**EXTRACT:**

"""

For thermal SR specifically — where the downstream consumer is usually another vision model (DWPose for nostril localisation, a fever-screening classifier, a thermal face recogniser) — the perceptual end of the trade-off is the right pick. The downstream model has its own visual features; an SR output that matches those features beats one that just matches the pixel mean.

What’s left for a real PBVS TISR submission

  • Replace 4× with 8× to match PBVS Track-1. Same recipe, more challenging task. Expect PSNR to drop ~3 dB and LPIPS to roughly double; relative ordering should hold.
  • Add a downstream-task loss directly. Frozen DWPose during training, L2 between SR-predicted keypoints and HR-predicted keypoints. Cost: 1× DWPose forward per training step. Reward: optimise the metric we actually care about.
  • Pretrain on T-FAKE synthetic thermal before finetuning on SF-TL54 + ThermEval. Likely +0.5 to +1 dB.
  • Add CIDIS test data (the actual PBVS test set) once access is approved. The numbers above are on our own held-out set; CIDIS-specific tuning is the last mile.
  • Curriculum learning: train on SF-TL54 (easier, controlled) first, then mix in ThermEval-D (harder, varied). May or may not help — worth a sweep.
  • RGB-guided Track-2: same backbone, RGB image as 2nd 3-channel input. We have the paired RGB on SF-TL54 already.

"""

**SUPPLIED DATA:**
"""

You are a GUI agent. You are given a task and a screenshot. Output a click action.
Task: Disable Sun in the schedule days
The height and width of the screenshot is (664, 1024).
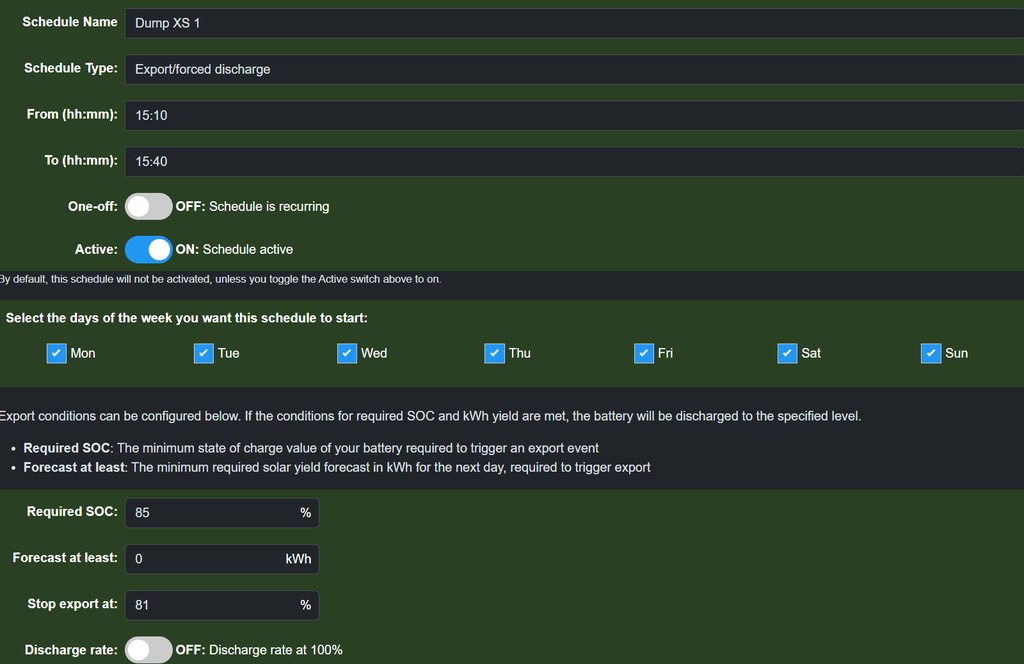tap(931, 353)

"""

**WHAT TO WORK ON:**
A) The thermal SR notes say the perceptual end of the trade-off is the right pick for thermal SR. In one to three sentences, explain why.
B) In the thermal SR notes, quote the passage starting with "What’s left for" and going on through "ordering should hold.".

**SOLUTION LIST:**
A) In thermal SR the output usually goes to another vision model, such as DWPose for nostril localization, a fever-screening classifier or a thermal face recognizer. That downstream model has its own visual features. An SR output that matches those features beats one that only matches the pixel mean.

B)
What’s left for a real PBVS TISR submission

  • Replace 4× with 8× to match PBVS Track-1. Same recipe, more challenging task. Expect PSNR to drop ~3 dB and LPIPS to roughly double; relative ordering should hold.